Scientists at Yale and the University of Ottawa have shown how the tiniest biochemical variation in one protein is crucial for the replication and repair of DNA in all plants and animals, they report March 17 in the journal Science.
The findings provide new insight into histones, a highly basic protein that plays a critical role in packaging DNA into chromosomes. For decades, biologists have wondered why one variant of histones, known as H3.1, differs from its otherwise genetically identical twin H3.3 by a single amino acid.
From an evolutionary standpoint, the difference is crucial: the H3.1 variant is found in all plants and animals, leading scientists to believe that it is somehow involved in genome replication during cell division. Its exact role in this process, however, has remained a mystery.
Using the flowering plant Arabidopsis thaliana as a model system, researchers in the lab of Yannick Jacob, assistant professor of molecular, cellular, and developmental biology at Yale and co-corresponding author of the paper, revealed new insights into the variant's critical role. By manipulating the genome of the plant, they found that the single amino acid change in histone variant H3.1 is crucial in recruiting a specific protein required to repair damaged DNA during replication.
"H3.1 serves as a flag to localize this repair protein at the exact right time and place in the replicating cells," Jacob said. "H3.1 makes sure that the repair pathway is only functional during DNA replication."
When scientists replicated cells without H3.1, Jacob said, they saw "mutations, activation of alternative DNA repair pathways, and many developmental defects."
Understanding the role of H3.1 and its variable amino acid may not only open new therapeutic approaches to human diseases like cancer, Jacob said, but also "demonstrates how the smallest difference in protein sequence can have such a tremendous functional impact throughout evolution."
This study was a collaboration between Yale University and a research team at the University of Ottawa. Yale's Yi-Chun Huang is a co-lead author with Ottawa's Hossein Davarinejad. Jean-François Couture of the University of Ottawa is the co-corresponding author on the study.

▸ Exercises
1) According to the histone article, which plant did the researchers use as a model system?
2) Duplicate the portion of the histone article from "Scientists at Yale" to "remained a mystery.".
3) State whether each statement agrees with the histone article, and quote the words that decide it. (a) The findings were reported in the journal Nature. (b) The H3.1 variant differs from H3.3 by a single amino acid. (c) Hossein Davarinejad is a researcher at Yale.

▸ Data to examine
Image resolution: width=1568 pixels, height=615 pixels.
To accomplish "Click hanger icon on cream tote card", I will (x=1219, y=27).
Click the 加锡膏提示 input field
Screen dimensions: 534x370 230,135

* * *

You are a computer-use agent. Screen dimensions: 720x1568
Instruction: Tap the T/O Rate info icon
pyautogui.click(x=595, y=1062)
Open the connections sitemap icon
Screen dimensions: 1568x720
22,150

▸ Answers to the exercise
1) The flowering plant Arabidopsis thaliana.

2)
Scientists at Yale and the University of Ottawa have shown how the tiniest biochemical variation in one protein is crucial for the replication and repair of DNA in all plants and animals, they report March 17 in the journal Science.
The findings provide new insight into histones, a highly basic protein that plays a critical role in packaging DNA into chromosomes. For decades, biologists have wondered why one variant of histones, known as H3.1, differs from its otherwise genetically identical twin H3.3 by a single amino acid.
From an evolutionary standpoint, the difference is crucial: the H3.1 variant is found in all plants and animals, leading scientists to believe that it is somehow involved in genome replication during cell division. Its exact role in this process, however, has remained a mystery.

3)
(a) No: "they report March 17 in the journal Science."
(b) Yes: "differs from its otherwise genetically identical twin H3.3 by a single amino acid."
(c) No: "Ottawa's Hossein Davarinejad."